The way that we do this is to return healthcare choices and financial accountability to the end-user consumer. The best way to do this is to become “self-insured.” Seeing that not everyone has a ton of money in their banks in order to become self-insured overnight, the second best way is to do a combination of a low-cost, Christian community based pooled program, such as Samaritan Ministries and Medi-Share ($175 to $250 per month per family). Then, combine something like $200 per month to an “HRA-501(c)3 plan.” This way, the employee is not restricted to any particular group of doctors, nor any specific kind of healing treatment (which means you get the chance to exercise your free choice). Also, the employee is more financially accountable because he or she is now part of a smaller Christian-based community sharing each others burdens. When the employee is able to be self-insured, then the employee will be financially accountable only to himself or herself. In the meantime, the employee has immediate medical coverage and working to become self-insured. If the employee chooses to never leave the Christian-based sharing community, then he or she has saved and invested a ton of money that they can use for retirement.
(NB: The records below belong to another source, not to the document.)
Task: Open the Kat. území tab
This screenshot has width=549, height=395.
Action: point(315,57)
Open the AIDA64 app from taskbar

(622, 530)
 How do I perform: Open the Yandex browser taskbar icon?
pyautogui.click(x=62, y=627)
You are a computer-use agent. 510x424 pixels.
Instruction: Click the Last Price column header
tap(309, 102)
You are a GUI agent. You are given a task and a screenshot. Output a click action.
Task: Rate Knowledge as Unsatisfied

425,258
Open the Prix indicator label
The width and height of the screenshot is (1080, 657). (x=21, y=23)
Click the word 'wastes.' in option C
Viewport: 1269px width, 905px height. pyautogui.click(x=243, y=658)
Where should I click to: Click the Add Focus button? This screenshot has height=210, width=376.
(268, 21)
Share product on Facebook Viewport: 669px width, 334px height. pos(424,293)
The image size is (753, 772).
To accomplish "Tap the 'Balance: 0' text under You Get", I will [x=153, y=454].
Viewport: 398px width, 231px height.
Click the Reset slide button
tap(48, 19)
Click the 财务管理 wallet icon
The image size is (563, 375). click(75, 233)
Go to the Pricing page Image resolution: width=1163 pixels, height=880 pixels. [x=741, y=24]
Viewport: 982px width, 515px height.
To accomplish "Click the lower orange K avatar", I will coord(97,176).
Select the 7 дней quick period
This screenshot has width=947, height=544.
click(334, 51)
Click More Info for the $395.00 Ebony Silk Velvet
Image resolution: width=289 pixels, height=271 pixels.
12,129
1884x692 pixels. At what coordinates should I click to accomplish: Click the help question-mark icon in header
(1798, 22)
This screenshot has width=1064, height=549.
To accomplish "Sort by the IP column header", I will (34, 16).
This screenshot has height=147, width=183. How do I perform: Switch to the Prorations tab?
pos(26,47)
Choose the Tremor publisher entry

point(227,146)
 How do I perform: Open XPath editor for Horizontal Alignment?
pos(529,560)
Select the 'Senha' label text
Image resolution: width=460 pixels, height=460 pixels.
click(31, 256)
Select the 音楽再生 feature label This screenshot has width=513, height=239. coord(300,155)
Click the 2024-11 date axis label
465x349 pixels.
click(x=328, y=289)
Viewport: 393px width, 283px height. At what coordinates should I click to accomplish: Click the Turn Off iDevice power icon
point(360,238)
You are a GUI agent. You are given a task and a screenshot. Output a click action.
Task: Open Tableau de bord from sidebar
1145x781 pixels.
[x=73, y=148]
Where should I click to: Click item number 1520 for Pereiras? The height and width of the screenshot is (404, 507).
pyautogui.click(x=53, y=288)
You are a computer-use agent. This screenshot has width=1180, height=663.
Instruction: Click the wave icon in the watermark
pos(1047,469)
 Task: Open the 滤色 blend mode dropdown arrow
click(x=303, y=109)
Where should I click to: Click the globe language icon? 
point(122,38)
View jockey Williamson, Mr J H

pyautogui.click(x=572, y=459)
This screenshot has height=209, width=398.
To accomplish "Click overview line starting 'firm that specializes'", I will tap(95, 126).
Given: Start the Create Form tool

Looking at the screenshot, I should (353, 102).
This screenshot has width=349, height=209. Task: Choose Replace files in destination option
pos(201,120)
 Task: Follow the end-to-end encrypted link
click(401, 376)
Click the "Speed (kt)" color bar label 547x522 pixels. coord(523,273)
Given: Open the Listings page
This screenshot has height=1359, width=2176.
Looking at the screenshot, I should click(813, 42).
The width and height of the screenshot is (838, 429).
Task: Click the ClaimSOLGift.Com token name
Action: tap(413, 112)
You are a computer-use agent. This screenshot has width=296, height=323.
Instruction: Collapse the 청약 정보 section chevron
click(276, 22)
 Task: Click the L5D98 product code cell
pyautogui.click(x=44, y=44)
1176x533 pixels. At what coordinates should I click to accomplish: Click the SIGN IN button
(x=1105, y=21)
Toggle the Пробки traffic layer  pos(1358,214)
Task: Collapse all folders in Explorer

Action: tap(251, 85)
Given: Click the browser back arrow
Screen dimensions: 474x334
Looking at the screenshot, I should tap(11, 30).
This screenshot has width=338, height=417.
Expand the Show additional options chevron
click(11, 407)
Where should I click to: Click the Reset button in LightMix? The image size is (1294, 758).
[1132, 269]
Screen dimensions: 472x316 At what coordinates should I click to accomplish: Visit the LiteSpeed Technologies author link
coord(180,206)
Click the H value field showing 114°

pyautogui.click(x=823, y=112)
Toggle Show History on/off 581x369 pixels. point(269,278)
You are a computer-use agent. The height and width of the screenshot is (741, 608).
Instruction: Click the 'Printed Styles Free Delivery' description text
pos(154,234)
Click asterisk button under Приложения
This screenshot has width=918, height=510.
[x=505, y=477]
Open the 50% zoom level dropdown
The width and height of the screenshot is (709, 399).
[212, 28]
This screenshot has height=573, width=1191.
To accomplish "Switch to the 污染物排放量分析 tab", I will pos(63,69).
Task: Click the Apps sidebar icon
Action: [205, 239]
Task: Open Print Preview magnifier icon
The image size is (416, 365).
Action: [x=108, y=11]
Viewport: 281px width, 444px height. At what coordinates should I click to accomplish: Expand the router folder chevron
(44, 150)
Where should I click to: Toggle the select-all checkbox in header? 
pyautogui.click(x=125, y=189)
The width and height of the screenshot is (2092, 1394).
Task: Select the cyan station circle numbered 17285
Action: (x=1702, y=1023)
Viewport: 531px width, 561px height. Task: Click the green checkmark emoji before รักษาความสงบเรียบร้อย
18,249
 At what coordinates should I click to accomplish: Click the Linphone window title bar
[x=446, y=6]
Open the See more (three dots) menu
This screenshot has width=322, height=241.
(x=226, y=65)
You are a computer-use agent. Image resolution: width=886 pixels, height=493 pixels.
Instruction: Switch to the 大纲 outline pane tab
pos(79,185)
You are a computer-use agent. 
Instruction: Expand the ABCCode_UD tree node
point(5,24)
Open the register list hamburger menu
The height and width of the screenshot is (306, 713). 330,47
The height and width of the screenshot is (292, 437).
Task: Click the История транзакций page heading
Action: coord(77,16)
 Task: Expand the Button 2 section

The “HRA-501(c)3 plan” and smaller Christian-based medical groups used by Business Reform consultants is designed to help restoring a free market in health care. This can only be accomplished by giving the consumer of health care services greater economic resources, greater range of choice and much more personal responsibility and potential profitability in making health care choices. Successful management of our health care crisis requires that responsibility for managing health care options and health care costs back to the employees themselves.

Neither government nor corporate paternalism is a viable long run option. At the end of the day, when the world has tried everything under the sun, they will be forced to return to sound biblical economic thinking. You as a business owner or manager, minus well get a head start, so your company and your employees may prosper.